Colours Design Movies

The Modern Green Screen: A Walkthrough About Chroma Keying Throughout the Years

Banner for Green Screen History

I previously discussed how film was colourized frame-by-frame by painted each cell and the advancements of modern CGI, there is the modern classic green screen effect that is still used and still gets the job done. This video effect is the division of the background film image from the live-action subject in a film so that a background image can be inserted later in post-production.

The actors will have to use a lot of imagination to focus on a scene. It’s difficult for some people since the person would be in front of a green screen acting out a scene with some sensory deprivation involved. This is a common way to integrate a real-time person in the digital world.

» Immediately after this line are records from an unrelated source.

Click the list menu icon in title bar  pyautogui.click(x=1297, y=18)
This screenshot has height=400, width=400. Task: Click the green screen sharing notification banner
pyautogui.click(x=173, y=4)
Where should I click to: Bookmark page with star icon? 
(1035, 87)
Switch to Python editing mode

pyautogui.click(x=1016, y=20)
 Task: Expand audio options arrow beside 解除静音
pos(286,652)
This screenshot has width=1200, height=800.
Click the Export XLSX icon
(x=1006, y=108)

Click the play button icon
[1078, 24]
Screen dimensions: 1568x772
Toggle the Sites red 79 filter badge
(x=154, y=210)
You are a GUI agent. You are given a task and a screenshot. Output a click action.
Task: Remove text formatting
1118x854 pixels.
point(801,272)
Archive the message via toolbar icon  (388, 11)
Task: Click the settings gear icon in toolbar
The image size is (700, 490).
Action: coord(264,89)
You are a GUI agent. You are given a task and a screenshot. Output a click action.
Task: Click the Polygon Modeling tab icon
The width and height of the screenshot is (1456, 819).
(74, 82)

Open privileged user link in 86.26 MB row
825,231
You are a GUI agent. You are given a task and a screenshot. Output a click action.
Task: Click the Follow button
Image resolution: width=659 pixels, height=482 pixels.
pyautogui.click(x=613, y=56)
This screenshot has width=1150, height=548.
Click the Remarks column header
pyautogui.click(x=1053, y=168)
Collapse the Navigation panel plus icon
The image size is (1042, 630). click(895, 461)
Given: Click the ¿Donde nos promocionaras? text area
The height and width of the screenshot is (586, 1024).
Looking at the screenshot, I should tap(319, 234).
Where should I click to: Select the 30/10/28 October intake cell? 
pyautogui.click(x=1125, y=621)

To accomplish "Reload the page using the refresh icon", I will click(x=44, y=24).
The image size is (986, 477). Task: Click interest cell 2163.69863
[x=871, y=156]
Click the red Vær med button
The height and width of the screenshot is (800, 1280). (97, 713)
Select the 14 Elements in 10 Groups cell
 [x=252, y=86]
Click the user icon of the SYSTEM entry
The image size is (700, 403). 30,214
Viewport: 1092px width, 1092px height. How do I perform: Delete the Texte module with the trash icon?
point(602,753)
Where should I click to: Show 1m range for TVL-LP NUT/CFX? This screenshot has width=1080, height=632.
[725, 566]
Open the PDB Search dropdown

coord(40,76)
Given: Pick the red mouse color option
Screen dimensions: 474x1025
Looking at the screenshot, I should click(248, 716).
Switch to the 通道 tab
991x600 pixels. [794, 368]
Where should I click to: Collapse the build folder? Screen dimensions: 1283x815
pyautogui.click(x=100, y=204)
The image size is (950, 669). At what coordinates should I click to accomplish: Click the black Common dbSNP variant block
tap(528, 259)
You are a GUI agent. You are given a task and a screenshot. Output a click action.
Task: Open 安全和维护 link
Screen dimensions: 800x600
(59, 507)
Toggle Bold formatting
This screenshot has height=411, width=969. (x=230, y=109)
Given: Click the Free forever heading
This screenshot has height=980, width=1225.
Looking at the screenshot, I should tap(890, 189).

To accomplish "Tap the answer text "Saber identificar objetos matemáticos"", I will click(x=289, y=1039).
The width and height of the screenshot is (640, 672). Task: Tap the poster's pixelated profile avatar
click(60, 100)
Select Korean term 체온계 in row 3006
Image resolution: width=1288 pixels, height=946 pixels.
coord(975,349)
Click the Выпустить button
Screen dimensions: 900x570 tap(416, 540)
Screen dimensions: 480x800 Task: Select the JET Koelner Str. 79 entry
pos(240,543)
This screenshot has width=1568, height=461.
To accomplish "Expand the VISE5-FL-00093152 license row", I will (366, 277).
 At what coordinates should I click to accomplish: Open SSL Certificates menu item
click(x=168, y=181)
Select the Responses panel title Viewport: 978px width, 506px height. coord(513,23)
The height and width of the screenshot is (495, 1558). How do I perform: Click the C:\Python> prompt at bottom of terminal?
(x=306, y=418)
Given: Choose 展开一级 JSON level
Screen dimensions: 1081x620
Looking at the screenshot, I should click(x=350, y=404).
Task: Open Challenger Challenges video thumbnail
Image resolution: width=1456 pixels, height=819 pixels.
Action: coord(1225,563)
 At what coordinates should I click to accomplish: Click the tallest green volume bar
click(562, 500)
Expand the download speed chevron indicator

This is called chroma keying which uses chroma colour background (most likely green or blue) to key out the subject to make it transparent. Then a new digital background is inserted behind the subject. These matte shots aka process shots are completed in post-production. Green and blue are used because they are colours that are nowhere near flesh tones. When the editor starts to key out the background by picking up the one colour the person would (hopefully) not be affected by the colour selection being clipped out of the scene. The software would know which colour to choose from because the colour is usually set at a high chroma colour value; which is the degree of illumination calculated by the brightness and intensity for the most purest of the colour.

A quick chart of a calibrated RGB gamut for a shade of green.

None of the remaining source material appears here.